VideoCore 源码学习-一一网

简介

VideoCore是一个开源的视频处理库，支持采集、合成、编码和RTMP推流。
地址：github.com/jgh-/VideoC…

代码结构

VideoCore的处理流程如下

Source (Camera) -> Transform (Composite) -> Transform (H.264 Encode) -> Transform (RTMP Packetize) -> Output (RTMP)

VideoCore的代码结构

videocore/
sources/
videocore::ISource
videocore::IAudioSource : videocore::ISource
videocore::IVideoSource : videocore::ISource
videocore::Watermark : videocore:IVideoSource
iOS/
videocore::iOS::CameraSource : videocore::IVideoSource
Apple/
videocore::Apple::MicSource : videocore::IAudioSource
OSX/
videocore::OSX::DisplaySource : videocore::IVideoSource
videocore::OSX::SystemAudioSource : videocore::IAudioSource
outputs/
videocore::IOutput
videocore::ITransform : videocore::IOutput
iOS/
videocore::iOS::H264Transform : videocore::ITransform
videocore::iOS::AACTransform  : videocore::ITransform
OSX/
videocore::OSX::H264Transform : videocore::ITransform
videocore::OSX::AACTransform  : videocore::ITransform
RTMP/
videocore::rtmp::H264Packetizer : videocore::ITransform
videocore::rtmp::AACPacketizer : videocore::ITransform
mixers/
videocore::IMixer
videocore::IAudioMixer : videocore::IMixer
videocore::IVideoMixer : videocore::IMixer
videocore::AudioMixer : videocore::IAudioMixer
iOS/
videocore::iOS::GLESVideoMixer : videocore::IVideoMixer
OSX/
videocore::OSX::GLVideoMixer : videocore::IVideoMixer
rtmp/
videocore::RTMPSession : videocore::IOutput
stream/
videocore::IStreamSession
Apple/
videocore::Apple::StreamSession : videocore::IStreamSession
复制代码

在例子中有一个VCSimpleSession类，里边有对videocore的使用例子，初始化后调用setupGraph，其大致的逻辑如下：

视频处理流程设置
CameraSource—> AspectTransform—> PositionTransform—> GLESVideoMixer—> Split —> PixelBufferOutput

音频处理流程设置
MicSource—> AudioMixer

使用VideoCore采集音视频的情况的处理流程大致如上述，启用摄像头和麦克风采集到音视频数据后调用pushBuffer将数据传到下一级作进一步处理。

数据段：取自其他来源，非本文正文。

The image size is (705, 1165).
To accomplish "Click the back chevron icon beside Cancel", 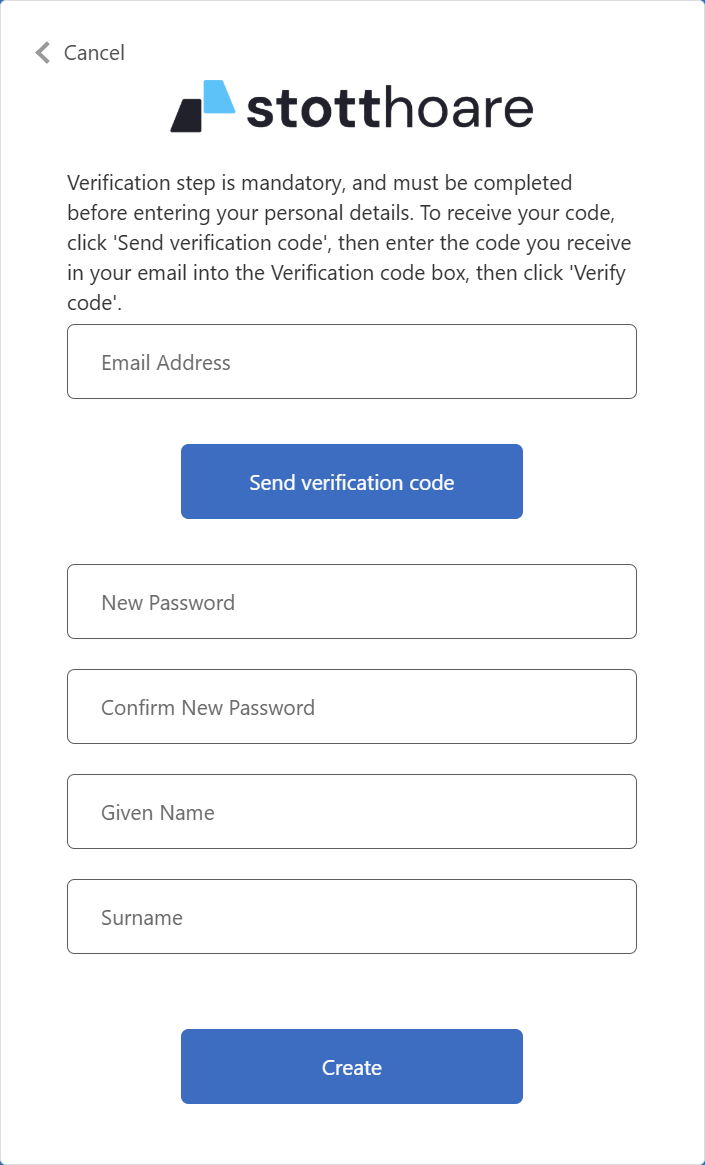I will click(42, 53).
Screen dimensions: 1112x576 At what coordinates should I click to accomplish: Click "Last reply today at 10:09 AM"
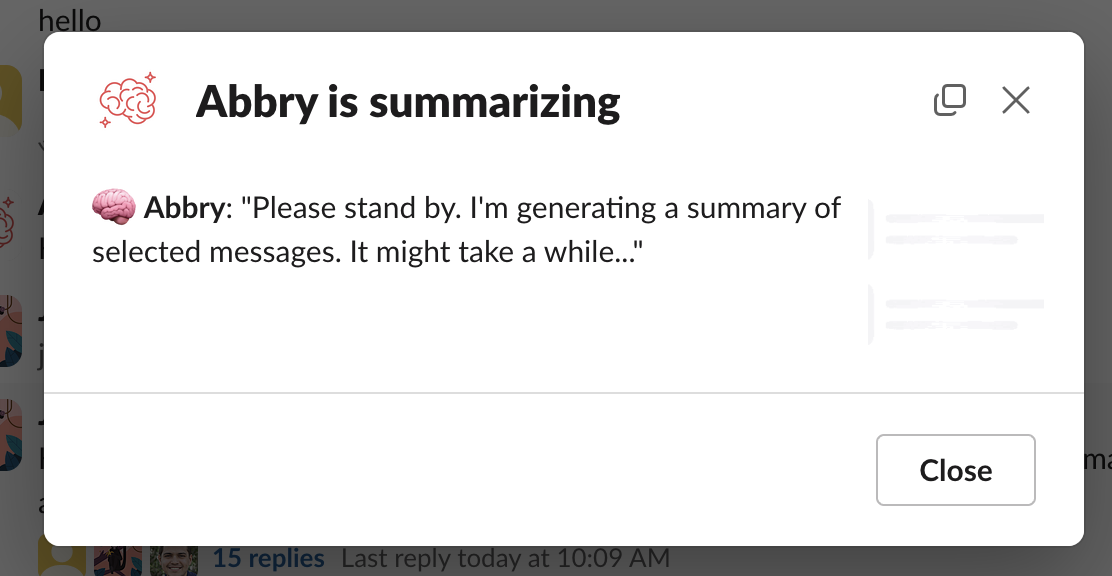[x=505, y=558]
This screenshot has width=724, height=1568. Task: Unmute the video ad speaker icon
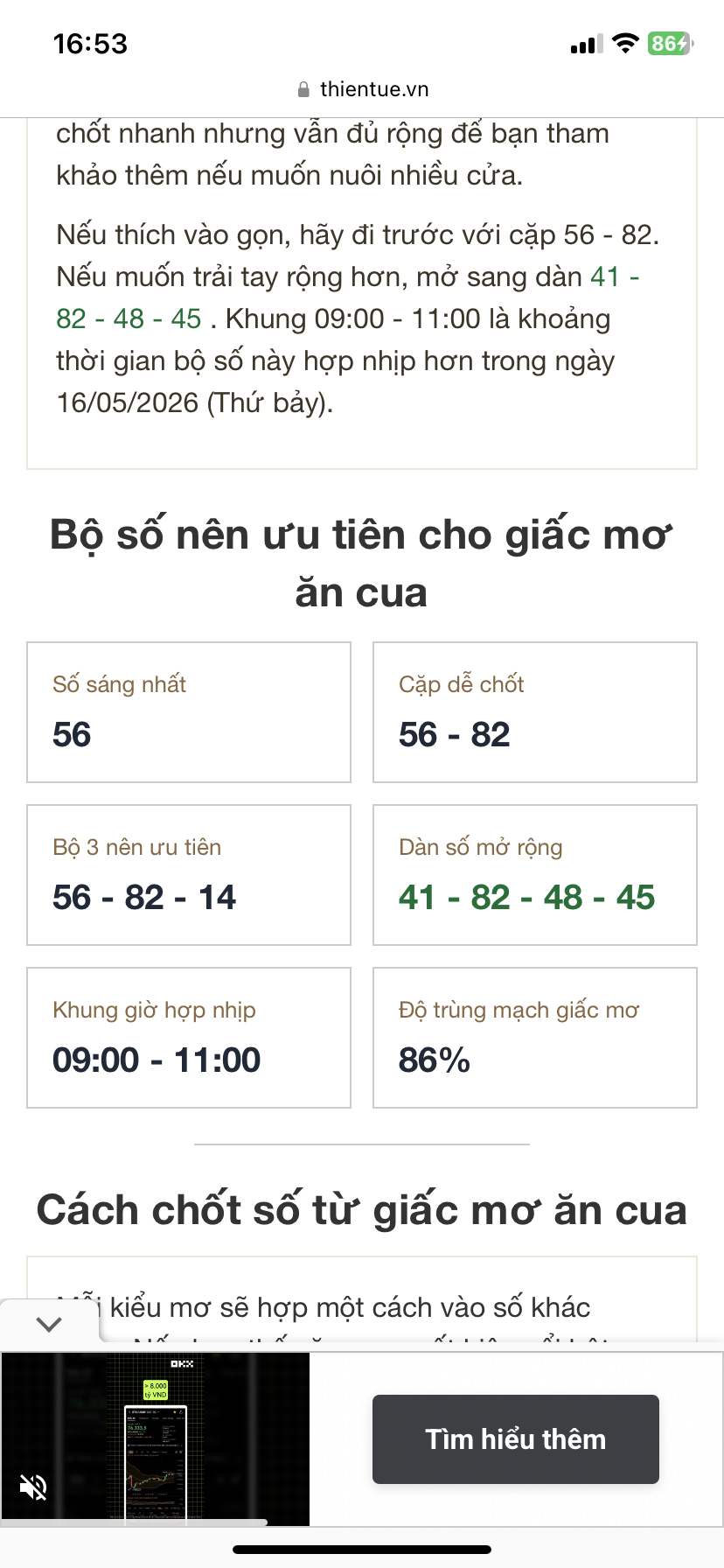[33, 1486]
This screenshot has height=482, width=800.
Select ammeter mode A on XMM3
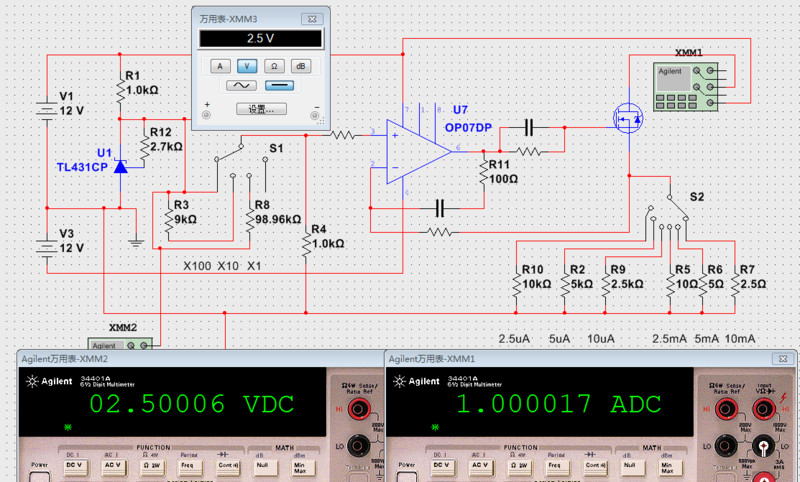click(x=220, y=66)
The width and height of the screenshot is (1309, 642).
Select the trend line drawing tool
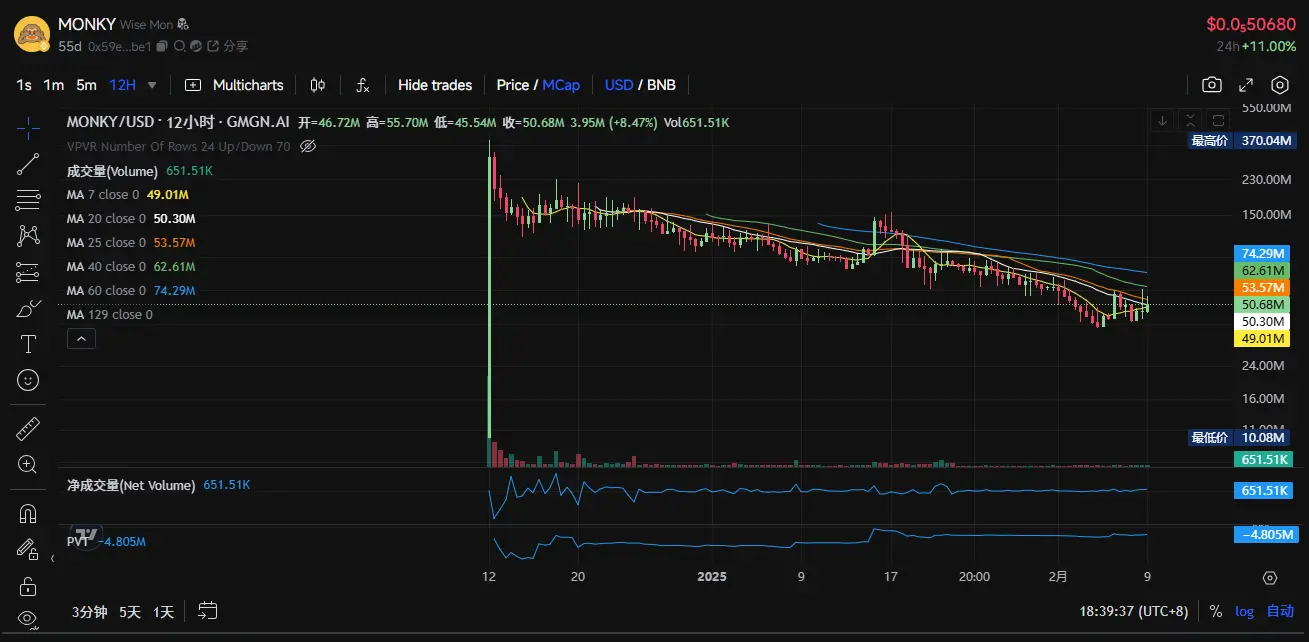coord(28,164)
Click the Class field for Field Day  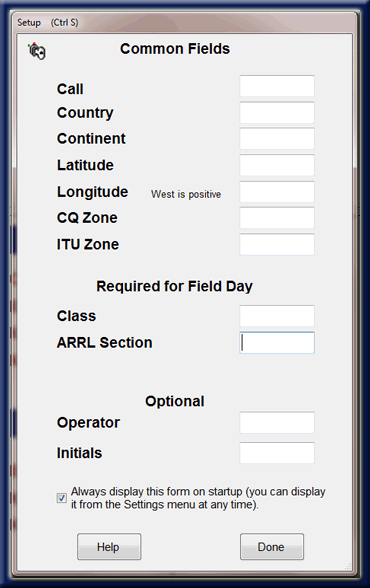pos(277,316)
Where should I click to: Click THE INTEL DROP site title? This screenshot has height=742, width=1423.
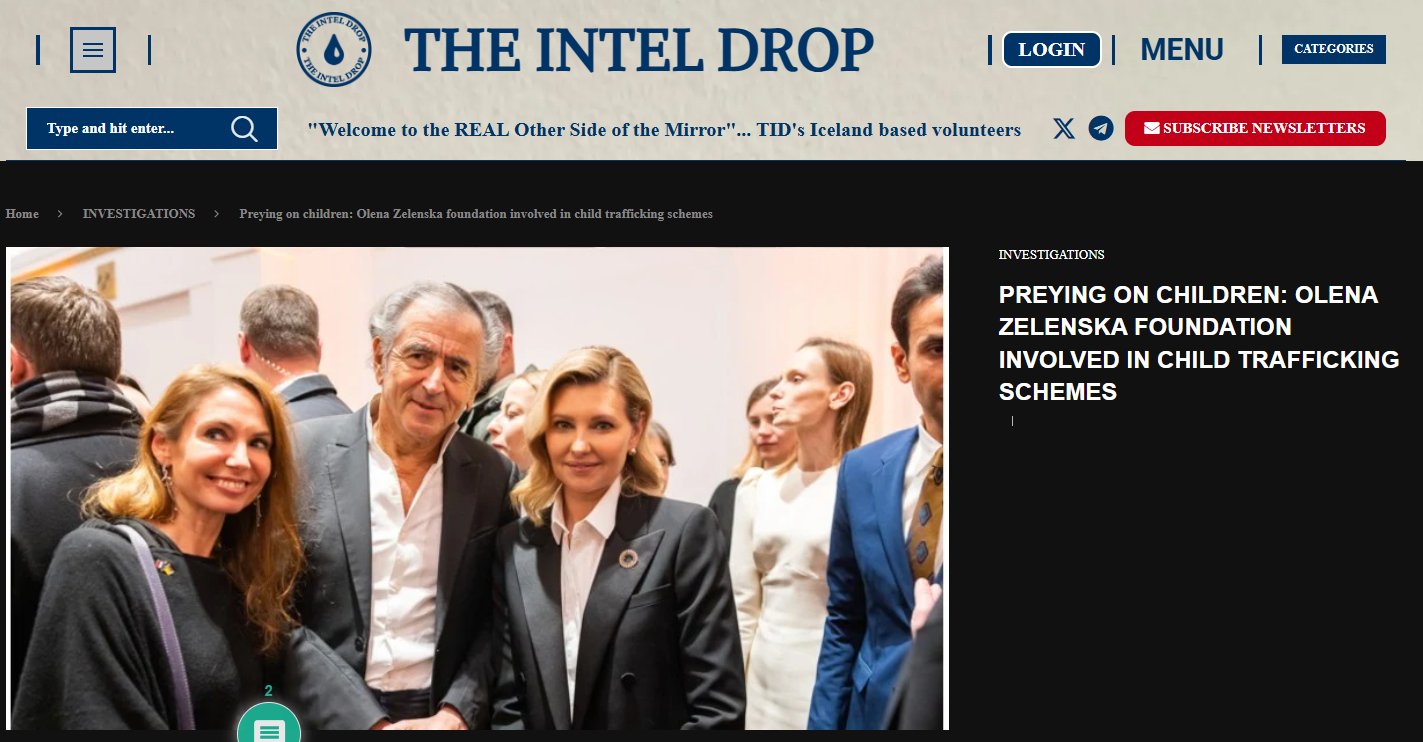pyautogui.click(x=639, y=50)
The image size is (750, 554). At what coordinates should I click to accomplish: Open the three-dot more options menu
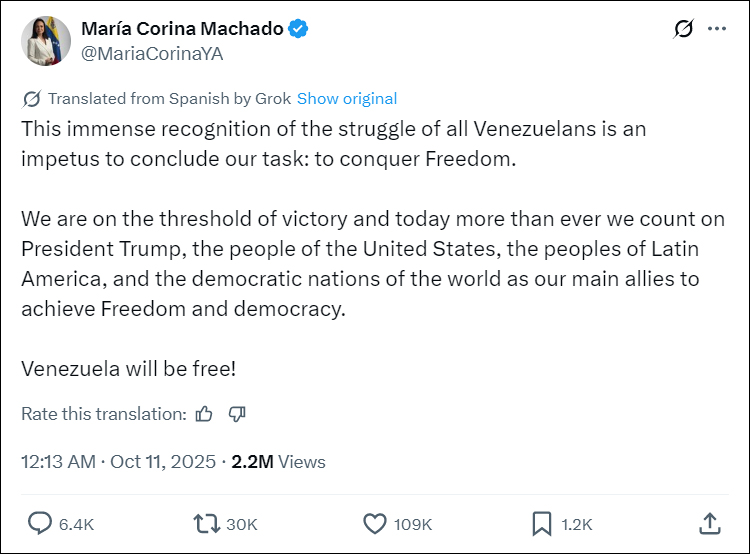(717, 29)
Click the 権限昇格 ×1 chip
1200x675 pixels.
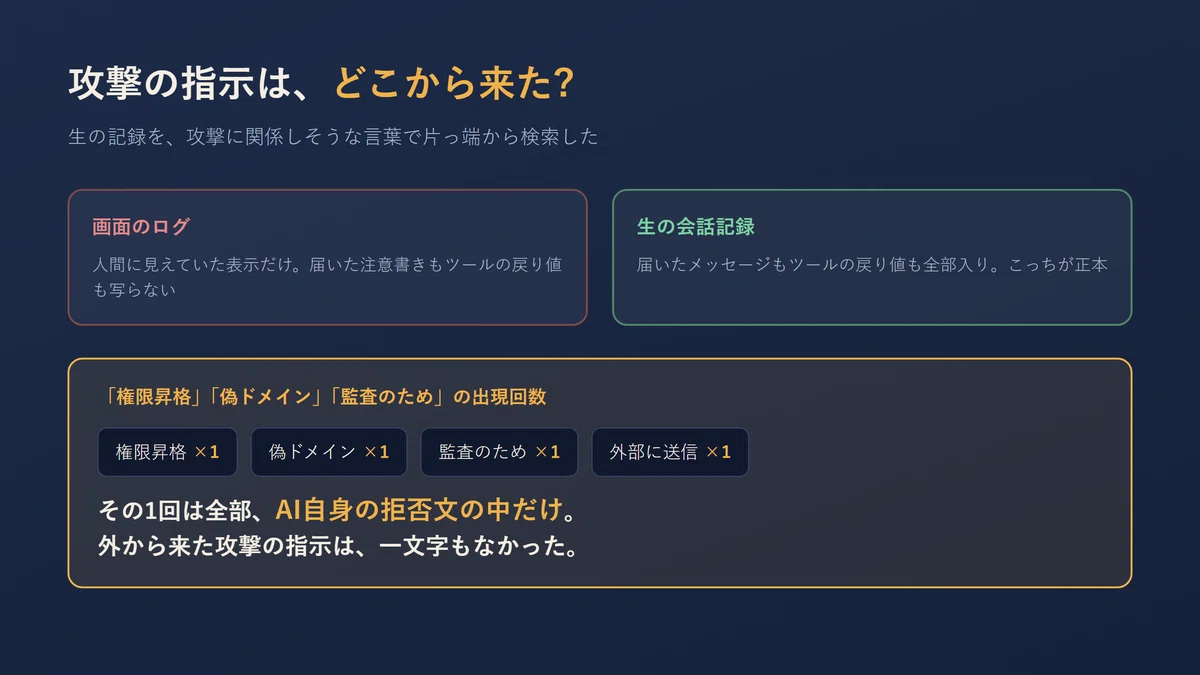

开始推流后，再次添加处理链，调用addEncodersAndPacketizers方法
rtmp推流之前，需要对音视频数据进行编码，然后分片打包，将打包后的数据放入推流队列中。

GLESVideoMixer—> H264EncodeApple—> Split—> H264Packetizer—> RTMPSession

AudioMixer—> AACEncode—> Split—> AACPacketizer—> RTMPSession

Split类只负责将数据转发到下一个节点，没有做其他的处理。

IOutput基类

IOutput类作为输出基类，定义了两个虚函数，其中pushBuffer作为将数据传到下一个节点的入口。

class IOutput
    {
    public:
    
        virtual void setEpoch(const std::chrono::steady_clock::time_point epoch) {};
        
        virtual void pushBuffer(const uint8_t* const data, size_t size, IMetadata& metadata) = 0;
        
        virtual ~IOutput() {};

    };
复制代码

视频采集

视频采集类CameraSource，调用IOS系统库AVFoundation，核心代码在setupCamera方法中。

在AVCaptureVideoDataOutput代理回调方法中，将采集到的数据

- (void)captureOutput:(AVCaptureOutput *)captureOutput

didOutputSampleBuffer:(CMSampleBufferRef)sampleBuffer

       fromConnection:(AVCaptureConnection *)connection
{
    auto source = m_source.lock();
    if(source) {
        source->bufferCaptured(CMSampleBufferGetImageBuffer(sampleBuffer));
    }
}
复制代码

这里的source是CameraSource

    CameraSource::bufferCaptured(CVPixelBufferRef pixelBufferRef)

    {
        auto output = m_output.lock();
        if(output) {
            VideoBufferMetadata md(1.f / float(m_fps));
            md.setData(1, m_matrix, false, shared_from_this());
            auto pixelBuffer = std::make_shared<Apple::PixelBuffer>(pixelBufferRef, true);
            pixelBuffer->setState(kVCPixelBufferStateEnqueued);
            output->pushBuffer((uint8_t*)&pixelBuffer, sizeof(pixelBuffer), md);
        }
    }
复制代码

在bufferCaptured方法中，将CVPixelBufferRef封装成PixelBuffer，并设置状态为kVCPixelBufferStateEnqueued，然后将PixelBuffer传给下一个节点（如：CameraSource—> AspectTransform—> PositionTransform —> GLESVideoMixer ）。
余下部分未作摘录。